Manor house in Lancashire, England

Hollinshead Hall was a manor house close to the village of Tockholes, Lancashire. It is unclear whether the hall was originally the manor house of Tockholes, or if Hollinshead was indeed a manor in its own right alongside Tockholes and Livesey. The ruins of the hall are situated approximately 2 mi south of the village.

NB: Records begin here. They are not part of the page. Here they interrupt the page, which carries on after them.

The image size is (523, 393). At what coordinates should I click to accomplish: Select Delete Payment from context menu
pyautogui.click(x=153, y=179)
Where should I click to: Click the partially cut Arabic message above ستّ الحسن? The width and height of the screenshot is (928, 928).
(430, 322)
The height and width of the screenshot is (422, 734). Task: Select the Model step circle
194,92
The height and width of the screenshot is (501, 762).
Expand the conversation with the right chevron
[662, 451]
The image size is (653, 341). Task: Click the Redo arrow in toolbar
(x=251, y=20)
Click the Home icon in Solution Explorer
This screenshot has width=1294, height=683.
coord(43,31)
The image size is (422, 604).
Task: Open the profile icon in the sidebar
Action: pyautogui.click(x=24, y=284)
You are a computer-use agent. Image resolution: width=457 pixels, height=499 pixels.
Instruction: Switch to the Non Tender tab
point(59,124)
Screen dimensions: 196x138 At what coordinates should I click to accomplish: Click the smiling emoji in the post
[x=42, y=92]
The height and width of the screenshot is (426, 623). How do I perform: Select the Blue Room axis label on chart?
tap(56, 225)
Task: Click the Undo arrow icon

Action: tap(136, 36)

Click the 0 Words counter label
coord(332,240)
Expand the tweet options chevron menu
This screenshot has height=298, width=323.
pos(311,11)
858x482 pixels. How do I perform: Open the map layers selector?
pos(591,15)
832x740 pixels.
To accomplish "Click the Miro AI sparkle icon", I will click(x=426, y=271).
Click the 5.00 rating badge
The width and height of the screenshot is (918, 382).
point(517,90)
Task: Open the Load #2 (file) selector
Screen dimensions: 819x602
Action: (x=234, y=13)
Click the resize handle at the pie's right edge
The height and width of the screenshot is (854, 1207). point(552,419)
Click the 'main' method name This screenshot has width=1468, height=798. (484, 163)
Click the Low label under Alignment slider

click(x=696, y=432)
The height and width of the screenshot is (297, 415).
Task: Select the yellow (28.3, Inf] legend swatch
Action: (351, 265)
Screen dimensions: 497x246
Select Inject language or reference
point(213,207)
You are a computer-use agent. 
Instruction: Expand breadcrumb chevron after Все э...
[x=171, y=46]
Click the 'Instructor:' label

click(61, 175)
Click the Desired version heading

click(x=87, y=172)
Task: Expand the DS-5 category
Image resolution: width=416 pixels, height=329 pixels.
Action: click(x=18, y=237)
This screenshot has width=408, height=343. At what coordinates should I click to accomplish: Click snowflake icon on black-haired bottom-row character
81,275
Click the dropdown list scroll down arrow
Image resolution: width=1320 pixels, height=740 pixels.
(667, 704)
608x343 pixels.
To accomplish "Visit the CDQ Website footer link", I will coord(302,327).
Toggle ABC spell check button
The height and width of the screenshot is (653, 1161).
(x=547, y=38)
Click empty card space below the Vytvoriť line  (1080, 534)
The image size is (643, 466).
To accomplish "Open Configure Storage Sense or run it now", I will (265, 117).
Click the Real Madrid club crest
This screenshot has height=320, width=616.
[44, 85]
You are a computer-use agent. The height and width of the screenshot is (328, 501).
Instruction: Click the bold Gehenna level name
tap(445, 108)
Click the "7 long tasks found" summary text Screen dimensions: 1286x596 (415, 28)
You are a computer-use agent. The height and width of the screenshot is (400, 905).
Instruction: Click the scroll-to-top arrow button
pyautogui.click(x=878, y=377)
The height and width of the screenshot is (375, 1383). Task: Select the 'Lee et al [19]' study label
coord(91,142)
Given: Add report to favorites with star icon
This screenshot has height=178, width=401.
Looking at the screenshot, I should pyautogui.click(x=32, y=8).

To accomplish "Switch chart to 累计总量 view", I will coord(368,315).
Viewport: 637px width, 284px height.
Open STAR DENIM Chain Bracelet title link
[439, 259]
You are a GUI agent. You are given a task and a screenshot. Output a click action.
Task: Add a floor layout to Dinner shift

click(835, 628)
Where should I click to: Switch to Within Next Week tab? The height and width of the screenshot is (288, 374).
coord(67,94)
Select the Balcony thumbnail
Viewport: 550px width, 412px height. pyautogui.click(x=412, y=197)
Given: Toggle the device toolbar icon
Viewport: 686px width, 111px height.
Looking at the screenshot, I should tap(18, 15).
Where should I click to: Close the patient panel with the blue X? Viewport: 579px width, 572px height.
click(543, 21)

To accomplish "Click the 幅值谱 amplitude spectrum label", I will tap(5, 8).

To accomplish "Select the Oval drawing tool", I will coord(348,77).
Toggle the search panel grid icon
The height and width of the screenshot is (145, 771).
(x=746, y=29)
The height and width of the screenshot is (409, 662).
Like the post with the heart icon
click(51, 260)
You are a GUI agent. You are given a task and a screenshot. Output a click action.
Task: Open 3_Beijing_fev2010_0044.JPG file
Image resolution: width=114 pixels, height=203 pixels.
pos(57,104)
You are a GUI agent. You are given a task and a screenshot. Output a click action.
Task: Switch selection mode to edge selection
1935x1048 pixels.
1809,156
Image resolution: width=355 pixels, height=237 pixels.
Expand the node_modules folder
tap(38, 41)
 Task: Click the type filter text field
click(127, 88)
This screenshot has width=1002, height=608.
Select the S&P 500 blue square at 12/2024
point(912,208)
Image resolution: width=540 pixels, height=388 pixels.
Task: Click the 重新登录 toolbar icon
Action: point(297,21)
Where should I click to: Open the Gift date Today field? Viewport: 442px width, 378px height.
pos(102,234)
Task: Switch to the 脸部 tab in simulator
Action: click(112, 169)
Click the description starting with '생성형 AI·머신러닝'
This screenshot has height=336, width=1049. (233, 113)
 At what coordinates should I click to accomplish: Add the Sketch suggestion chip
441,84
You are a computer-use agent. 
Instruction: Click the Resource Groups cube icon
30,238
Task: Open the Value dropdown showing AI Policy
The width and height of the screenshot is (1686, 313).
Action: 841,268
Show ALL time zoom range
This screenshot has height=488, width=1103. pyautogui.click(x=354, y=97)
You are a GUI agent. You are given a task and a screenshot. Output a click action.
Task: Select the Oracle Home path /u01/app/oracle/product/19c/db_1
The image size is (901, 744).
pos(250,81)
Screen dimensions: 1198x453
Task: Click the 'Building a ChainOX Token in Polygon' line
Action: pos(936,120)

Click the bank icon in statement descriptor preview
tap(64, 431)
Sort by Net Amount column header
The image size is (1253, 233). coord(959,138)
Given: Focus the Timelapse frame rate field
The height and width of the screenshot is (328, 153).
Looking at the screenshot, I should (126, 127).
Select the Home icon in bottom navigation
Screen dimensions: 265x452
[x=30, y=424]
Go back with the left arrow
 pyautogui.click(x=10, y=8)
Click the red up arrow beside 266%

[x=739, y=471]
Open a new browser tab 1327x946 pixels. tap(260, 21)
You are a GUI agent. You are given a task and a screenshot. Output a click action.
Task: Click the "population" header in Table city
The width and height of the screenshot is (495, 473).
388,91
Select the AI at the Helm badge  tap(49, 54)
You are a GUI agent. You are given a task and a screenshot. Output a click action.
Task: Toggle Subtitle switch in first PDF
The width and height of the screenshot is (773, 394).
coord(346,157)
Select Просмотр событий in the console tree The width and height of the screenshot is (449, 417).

The main features of the site consist of the ruins of the late 18th century hall and Gardens, and the associated barn and stables. To the south of here are the remains of the farmhouse and farm buildings, and at the south-east side of the enclosed garden is a well house, the only structure on the site which remains standing today.

==Etymology==
The name "Hollinshead hall" is presumed to come from the Hollinshead family who are said to have built the hall at some point before the 14th century and from the Manor of Hollinshead itself, however sources to verify this are being awaited. To date the earliest record of Hollinshead hall seems to appear in 1311, although it is probable the hall did indeed exist before then.
One theory suggests that the name Hollinshead hall does not come from a family name at all but rather from a corruption of "Holy Head", an early name given to the manor in the 14th century, which in turn is derived from an earlier unknown Saxon place name given due to the topography and the presence of the noted Spring fed Holy well (A term itself derived from the Anglo-Saxon toponym haeligewielle). The name Tockholes itself is also of Saxon/Viking origin and there is strong archaeological evidence of early settlement.

==History==
===Early history===
The manor has been in the possession of a number of noted Lancashire families.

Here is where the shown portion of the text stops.